A bus, a driver, the winding mountain roads. This idyllic film curls along the bends in its route, watching through windows as the countryside rolls past. It’s a little like a travelogue of the sunlight and rustling trees along Japan’s Izu Peninsula. Some gentle drama develops among the passengers, but most of the film’s attention goes toward minuscule questions of etiquette. How do people act while in forced proximity? Well, they gossip. They gripe. They share liquor and cigarettes. The film’s tightly geographical structure only accommodates the slightest melodrama. The rear-view mirror acts as a frame within the frame; a tunnel as an iris. The circle of its entrance shrinks as it recedes. A trip like this is always leaving someone behind, always meeting someone new.
Michelle Pfeiffer, festooned with a tangle of curly brown hair, stars in this whirligig of screwball realism.
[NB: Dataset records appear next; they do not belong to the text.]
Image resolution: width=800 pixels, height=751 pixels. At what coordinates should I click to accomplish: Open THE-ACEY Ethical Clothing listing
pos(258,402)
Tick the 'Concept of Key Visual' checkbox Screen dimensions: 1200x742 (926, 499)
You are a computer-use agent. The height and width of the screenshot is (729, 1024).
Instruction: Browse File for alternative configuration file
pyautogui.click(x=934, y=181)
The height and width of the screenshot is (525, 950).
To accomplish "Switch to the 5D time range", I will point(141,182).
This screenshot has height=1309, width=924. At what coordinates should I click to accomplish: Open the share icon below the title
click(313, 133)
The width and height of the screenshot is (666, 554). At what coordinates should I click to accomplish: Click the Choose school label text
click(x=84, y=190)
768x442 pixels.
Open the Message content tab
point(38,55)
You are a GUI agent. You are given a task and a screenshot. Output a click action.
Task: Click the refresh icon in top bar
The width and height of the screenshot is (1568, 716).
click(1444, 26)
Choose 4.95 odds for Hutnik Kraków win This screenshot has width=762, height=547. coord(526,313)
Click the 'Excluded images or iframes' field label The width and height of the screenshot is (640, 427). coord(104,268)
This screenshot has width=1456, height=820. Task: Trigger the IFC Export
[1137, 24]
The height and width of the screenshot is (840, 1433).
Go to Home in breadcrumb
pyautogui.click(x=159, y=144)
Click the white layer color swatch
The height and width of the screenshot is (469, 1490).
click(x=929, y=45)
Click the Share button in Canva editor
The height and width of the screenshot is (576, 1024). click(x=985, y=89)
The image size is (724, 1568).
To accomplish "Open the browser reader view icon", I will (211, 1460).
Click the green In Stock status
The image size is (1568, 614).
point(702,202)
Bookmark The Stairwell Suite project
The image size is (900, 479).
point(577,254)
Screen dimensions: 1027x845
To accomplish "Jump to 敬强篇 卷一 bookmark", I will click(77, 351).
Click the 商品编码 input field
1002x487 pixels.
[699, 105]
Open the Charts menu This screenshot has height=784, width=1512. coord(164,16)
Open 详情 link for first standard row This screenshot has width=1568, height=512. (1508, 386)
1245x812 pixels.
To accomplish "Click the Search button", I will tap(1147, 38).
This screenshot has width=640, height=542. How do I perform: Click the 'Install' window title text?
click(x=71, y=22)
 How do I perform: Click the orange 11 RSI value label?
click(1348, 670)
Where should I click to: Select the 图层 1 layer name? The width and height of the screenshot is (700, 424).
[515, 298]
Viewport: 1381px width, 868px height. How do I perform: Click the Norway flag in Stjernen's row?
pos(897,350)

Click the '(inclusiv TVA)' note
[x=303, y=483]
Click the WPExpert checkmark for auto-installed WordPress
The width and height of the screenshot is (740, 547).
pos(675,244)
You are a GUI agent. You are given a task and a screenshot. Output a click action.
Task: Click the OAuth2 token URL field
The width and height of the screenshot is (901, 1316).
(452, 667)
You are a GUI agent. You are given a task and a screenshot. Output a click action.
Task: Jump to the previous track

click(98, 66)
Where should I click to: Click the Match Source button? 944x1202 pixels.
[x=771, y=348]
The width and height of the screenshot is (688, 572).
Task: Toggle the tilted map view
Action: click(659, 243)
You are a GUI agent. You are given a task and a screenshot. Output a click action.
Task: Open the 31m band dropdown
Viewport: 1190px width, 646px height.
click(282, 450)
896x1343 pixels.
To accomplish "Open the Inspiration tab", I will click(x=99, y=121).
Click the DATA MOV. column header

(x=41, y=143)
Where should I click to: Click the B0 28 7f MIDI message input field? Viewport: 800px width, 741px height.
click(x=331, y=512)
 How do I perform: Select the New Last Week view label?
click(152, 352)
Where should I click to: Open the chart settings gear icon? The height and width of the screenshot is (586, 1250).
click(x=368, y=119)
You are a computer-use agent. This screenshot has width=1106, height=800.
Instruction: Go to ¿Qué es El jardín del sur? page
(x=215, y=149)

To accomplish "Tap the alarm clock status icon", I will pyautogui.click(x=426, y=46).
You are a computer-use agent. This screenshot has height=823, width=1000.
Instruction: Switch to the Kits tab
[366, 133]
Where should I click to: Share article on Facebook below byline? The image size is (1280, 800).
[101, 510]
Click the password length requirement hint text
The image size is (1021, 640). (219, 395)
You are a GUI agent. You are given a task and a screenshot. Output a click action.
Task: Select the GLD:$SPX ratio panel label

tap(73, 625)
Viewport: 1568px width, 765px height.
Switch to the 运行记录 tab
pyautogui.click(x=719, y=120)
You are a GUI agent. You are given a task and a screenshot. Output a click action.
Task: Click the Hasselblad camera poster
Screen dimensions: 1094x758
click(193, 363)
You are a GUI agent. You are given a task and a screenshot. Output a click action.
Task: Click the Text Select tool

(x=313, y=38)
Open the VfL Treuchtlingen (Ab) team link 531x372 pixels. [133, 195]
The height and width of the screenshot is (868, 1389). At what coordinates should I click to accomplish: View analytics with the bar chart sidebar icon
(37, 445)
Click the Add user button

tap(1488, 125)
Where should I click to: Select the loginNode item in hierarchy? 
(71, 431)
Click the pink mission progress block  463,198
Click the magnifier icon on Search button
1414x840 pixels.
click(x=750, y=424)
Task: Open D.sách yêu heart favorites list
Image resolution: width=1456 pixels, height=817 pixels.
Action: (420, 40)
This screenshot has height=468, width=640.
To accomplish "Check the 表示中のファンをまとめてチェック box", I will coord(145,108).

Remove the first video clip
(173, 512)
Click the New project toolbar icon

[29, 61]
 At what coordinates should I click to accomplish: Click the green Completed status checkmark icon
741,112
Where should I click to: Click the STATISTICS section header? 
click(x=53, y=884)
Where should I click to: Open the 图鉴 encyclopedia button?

Nominally a gangland comedy, it shrugs off expectations at every turn. Its jokes aren’t discrete lines or actions, but expansive patchworks. They encompass costumes and behaviors; cuts and blocking; a surplus of movie material. The plot zigzags around its crowd of characters, granting each a share of emotional validity. Even a minor mafioso still gets to vocalize a pathetic “Don’t—” before he’s shot in the face. Demme seems less eager to be straight-out funny than to allow these people their zany tenderness. The camera conceals then reveals, via focus pulls and wry compositions, as if playing a game with the actors. It’s tantalizing, unpredictable, a farce full of love.